Por Bruno Tavares
O Século XVIII ficou conhecido como o século das luzes devido ao movimento do Iluminismo, a Revolução Francesa e também ao início da Revolução Industrial. Porém, antes da chamada era da razão, os monarcas das grandes potências europeias faziam do continente um tabuleiro de xadrez gigante. Países como França, Inglaterra, Espanha, Alemanha e Áustria vivam em pé de guerra para aumentar seus territórios e sua influência além-mar. A paz era difícil de ser conquistada e, muitas vezes, só acontecia por um motivo: o casamento.
Para manter a harmonia entre as nações, era comum usar o matrimônio e unir as linhagens reais. A artimanha garantia influência na corte vizinha e impedia novas guerras. É nesse cenário político que se passa a trama de “Troca de Rainhas”, primeiro filme do diretor Marc Dugain. Nele, acompanhamos o início do reinado de Luís XV (Igor van Dessel) que, por ainda ser uma criança, tinha como regente o Duque de Orleans (Olivier Gourmet). Para manter a tranquilidade com a vizinha Espanha e com o Rei Felipe V (Lambert Wilson), o duque organizou um escambo de princesas: sua filha, Luisa Isabel (Anamaria Vartolomei), iria para a corte espanhola desposar o príncipe Luís I (Kacey Mottet Klein). Em troca, a pequena Mariana Vitória (Juliane Lepoureau), filha do rei Felipe V, viria para Versalhes onde casaria com Luís XV.

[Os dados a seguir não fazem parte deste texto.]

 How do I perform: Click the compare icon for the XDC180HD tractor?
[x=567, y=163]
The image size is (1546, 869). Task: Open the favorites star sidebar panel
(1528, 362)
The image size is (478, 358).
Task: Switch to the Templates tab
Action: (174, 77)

Apesar do excesso de nomes, em tela a o filme se desenrola de maneira clara. A opulência comum às duas cortes embaralha a mente do público, mas aos poucos a produção pinta tons distintos para cada país. Nesse processo, a fotografia é um elemento narrativo essencial. As cenas na França geralmente são claras e ensolaradas, antecipando os pensadores iluministas que iriam nascer ali. Enquanto isso, a Espanha é retratada de maneira escura e repleta de tons fechados. Com isso, a fé cega dos reis católicos fica ainda mais evidente, assim como seu apego às regras e repúdio ao desconhecido, características que deram origem ao monstro da Inquisição.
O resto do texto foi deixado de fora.